__Saved entries__.
=-=-=
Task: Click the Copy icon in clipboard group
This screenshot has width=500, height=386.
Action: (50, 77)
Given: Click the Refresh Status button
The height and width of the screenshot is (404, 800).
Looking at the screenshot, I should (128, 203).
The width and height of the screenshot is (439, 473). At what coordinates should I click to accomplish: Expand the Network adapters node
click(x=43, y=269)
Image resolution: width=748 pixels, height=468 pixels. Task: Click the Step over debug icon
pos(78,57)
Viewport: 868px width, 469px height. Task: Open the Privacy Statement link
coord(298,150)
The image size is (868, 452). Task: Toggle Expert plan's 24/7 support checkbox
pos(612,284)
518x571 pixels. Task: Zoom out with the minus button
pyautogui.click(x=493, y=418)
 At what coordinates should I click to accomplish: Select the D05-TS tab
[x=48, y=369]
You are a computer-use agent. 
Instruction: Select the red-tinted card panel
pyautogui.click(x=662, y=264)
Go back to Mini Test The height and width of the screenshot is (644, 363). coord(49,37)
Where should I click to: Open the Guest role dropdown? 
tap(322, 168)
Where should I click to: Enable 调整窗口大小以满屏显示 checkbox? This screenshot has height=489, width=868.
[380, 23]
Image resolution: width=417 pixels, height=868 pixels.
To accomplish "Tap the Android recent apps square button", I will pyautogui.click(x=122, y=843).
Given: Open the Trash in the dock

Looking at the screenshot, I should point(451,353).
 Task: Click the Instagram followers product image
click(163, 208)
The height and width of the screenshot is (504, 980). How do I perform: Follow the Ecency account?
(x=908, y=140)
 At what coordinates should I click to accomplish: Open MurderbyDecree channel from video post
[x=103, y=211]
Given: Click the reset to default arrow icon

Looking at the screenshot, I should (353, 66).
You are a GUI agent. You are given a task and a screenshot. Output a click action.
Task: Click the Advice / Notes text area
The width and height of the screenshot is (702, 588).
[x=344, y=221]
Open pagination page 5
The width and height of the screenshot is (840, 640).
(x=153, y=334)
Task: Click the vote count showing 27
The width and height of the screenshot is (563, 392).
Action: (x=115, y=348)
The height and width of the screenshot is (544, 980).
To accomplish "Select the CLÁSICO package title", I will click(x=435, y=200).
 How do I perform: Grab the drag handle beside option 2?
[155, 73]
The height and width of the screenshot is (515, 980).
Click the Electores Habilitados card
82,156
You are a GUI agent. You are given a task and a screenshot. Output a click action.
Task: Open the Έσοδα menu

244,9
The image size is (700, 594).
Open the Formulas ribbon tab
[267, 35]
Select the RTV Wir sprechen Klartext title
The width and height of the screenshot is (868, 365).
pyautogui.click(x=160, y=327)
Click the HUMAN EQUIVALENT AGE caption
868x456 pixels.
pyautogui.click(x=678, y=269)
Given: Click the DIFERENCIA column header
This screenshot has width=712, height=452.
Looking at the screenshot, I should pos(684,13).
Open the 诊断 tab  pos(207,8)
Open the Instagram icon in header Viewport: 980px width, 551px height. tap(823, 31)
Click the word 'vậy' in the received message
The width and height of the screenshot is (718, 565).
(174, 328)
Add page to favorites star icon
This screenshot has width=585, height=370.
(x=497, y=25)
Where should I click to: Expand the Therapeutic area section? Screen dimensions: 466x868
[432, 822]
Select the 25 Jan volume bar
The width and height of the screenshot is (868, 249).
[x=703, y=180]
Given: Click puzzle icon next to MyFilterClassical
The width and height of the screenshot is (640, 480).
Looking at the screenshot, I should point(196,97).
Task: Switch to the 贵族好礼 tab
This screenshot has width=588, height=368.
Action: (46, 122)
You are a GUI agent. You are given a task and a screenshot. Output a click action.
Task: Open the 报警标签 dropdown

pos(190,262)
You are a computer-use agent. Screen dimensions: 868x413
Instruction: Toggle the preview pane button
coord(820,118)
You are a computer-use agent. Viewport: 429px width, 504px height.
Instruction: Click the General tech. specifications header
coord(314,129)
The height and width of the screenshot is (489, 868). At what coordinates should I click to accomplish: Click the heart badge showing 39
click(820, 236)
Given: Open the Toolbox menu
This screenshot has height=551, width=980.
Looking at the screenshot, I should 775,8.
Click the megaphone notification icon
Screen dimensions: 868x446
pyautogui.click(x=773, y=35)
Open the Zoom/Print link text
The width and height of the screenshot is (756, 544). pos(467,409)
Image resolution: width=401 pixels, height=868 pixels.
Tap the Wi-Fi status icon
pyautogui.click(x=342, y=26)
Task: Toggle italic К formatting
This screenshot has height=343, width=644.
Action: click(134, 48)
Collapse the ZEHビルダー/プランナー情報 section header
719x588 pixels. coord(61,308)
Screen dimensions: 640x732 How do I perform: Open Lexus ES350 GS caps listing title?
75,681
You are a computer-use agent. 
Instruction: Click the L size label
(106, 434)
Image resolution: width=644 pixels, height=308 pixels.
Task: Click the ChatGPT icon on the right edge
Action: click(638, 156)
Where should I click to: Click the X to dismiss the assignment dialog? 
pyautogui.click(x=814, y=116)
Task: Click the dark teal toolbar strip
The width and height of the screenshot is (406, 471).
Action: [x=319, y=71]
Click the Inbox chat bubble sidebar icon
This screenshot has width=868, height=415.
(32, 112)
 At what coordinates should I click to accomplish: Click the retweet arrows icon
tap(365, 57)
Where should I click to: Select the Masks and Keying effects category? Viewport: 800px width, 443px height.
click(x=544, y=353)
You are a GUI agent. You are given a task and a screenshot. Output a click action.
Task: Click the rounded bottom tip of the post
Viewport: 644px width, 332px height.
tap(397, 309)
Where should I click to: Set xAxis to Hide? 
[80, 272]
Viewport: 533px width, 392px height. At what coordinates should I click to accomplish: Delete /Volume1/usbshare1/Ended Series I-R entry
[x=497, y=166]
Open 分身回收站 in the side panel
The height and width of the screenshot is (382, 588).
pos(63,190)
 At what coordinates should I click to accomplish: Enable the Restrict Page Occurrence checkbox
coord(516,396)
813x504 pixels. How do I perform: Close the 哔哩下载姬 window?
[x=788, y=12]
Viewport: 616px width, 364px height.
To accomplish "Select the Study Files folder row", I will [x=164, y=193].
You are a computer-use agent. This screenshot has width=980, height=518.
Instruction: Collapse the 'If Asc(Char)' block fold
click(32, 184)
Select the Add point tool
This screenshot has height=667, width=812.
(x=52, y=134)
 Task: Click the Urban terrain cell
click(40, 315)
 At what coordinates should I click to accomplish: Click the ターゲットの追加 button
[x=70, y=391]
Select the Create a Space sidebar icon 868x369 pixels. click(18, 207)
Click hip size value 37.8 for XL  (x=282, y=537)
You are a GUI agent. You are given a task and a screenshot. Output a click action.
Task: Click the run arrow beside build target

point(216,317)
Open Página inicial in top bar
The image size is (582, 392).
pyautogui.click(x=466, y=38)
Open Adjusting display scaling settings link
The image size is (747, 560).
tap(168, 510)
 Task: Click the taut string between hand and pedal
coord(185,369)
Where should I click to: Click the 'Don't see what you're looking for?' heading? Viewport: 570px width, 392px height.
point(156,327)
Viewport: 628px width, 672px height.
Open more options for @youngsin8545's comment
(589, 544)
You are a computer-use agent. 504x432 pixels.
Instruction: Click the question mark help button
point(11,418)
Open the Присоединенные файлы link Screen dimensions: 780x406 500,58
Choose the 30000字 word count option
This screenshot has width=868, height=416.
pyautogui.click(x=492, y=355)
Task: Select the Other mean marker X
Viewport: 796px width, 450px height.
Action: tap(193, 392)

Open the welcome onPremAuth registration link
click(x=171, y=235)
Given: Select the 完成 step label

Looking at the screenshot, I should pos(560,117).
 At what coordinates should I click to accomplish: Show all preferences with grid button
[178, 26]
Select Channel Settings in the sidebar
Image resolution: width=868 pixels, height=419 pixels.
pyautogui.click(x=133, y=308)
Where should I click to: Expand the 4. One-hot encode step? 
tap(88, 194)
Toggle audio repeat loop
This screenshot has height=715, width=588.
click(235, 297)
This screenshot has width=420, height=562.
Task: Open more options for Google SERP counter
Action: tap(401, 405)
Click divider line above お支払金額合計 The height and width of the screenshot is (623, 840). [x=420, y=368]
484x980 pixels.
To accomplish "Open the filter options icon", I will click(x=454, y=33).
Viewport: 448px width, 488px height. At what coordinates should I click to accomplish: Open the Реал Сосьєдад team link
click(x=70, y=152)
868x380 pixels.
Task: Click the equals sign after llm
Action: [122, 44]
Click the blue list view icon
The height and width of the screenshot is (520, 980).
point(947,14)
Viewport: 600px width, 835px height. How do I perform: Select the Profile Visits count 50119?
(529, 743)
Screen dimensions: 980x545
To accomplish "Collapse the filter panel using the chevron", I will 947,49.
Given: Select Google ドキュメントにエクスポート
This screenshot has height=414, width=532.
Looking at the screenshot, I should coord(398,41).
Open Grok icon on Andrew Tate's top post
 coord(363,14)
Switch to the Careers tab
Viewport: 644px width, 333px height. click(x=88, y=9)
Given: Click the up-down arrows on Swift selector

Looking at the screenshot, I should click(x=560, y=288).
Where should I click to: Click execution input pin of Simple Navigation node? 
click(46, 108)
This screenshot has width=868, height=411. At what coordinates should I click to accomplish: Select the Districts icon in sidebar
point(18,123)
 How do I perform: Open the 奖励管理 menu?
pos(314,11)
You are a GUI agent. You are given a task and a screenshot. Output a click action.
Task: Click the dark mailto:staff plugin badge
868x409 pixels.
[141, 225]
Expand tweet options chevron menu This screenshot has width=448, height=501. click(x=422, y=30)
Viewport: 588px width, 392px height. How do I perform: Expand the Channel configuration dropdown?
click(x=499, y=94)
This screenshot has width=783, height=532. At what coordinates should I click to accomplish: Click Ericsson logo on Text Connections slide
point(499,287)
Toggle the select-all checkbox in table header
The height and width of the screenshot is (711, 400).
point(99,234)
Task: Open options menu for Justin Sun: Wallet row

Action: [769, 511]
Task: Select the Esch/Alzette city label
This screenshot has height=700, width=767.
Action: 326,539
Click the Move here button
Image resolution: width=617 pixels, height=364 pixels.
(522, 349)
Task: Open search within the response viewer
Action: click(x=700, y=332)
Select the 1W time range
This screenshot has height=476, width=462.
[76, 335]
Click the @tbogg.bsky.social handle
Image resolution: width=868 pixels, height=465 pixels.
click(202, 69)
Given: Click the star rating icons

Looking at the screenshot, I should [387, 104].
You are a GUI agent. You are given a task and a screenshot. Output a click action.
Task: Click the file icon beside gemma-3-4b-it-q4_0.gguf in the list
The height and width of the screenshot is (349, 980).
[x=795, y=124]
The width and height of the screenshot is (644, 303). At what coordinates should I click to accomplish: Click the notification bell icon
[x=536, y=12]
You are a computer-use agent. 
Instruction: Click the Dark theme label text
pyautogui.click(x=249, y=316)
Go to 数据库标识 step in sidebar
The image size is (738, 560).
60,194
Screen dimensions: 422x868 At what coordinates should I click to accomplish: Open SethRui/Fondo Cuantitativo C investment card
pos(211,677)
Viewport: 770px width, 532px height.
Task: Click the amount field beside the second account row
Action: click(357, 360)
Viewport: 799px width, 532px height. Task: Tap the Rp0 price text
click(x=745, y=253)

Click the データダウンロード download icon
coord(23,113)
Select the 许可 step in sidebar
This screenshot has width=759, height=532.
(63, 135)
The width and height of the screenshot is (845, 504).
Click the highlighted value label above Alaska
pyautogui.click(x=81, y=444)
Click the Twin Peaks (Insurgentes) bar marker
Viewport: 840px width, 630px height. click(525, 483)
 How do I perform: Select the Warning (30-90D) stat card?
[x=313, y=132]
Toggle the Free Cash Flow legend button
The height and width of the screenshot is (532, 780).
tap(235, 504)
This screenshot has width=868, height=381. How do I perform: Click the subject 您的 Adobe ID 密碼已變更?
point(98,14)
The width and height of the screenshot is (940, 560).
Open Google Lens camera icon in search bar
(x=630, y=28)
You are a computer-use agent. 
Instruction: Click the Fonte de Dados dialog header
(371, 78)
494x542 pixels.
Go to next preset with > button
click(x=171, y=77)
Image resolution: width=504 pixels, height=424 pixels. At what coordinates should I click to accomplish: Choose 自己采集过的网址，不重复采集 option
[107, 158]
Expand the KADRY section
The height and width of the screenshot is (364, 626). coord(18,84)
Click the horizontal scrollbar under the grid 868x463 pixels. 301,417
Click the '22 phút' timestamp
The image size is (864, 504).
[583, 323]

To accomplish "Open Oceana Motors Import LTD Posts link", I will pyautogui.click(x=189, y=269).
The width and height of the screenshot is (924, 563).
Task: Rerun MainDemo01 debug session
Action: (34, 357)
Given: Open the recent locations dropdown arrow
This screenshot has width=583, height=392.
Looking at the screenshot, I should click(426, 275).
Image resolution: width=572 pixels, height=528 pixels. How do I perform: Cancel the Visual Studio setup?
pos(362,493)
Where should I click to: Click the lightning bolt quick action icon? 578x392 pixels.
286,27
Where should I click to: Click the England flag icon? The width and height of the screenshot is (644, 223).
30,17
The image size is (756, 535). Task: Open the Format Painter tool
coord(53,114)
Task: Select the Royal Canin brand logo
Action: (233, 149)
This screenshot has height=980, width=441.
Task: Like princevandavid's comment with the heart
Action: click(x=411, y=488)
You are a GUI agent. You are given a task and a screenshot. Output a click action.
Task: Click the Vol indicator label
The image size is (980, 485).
=-=-=
__Exercise directions__.
Where a line in the records above contains the word "recent", include it in the count; state the total and nothing more.

__Response area__.
2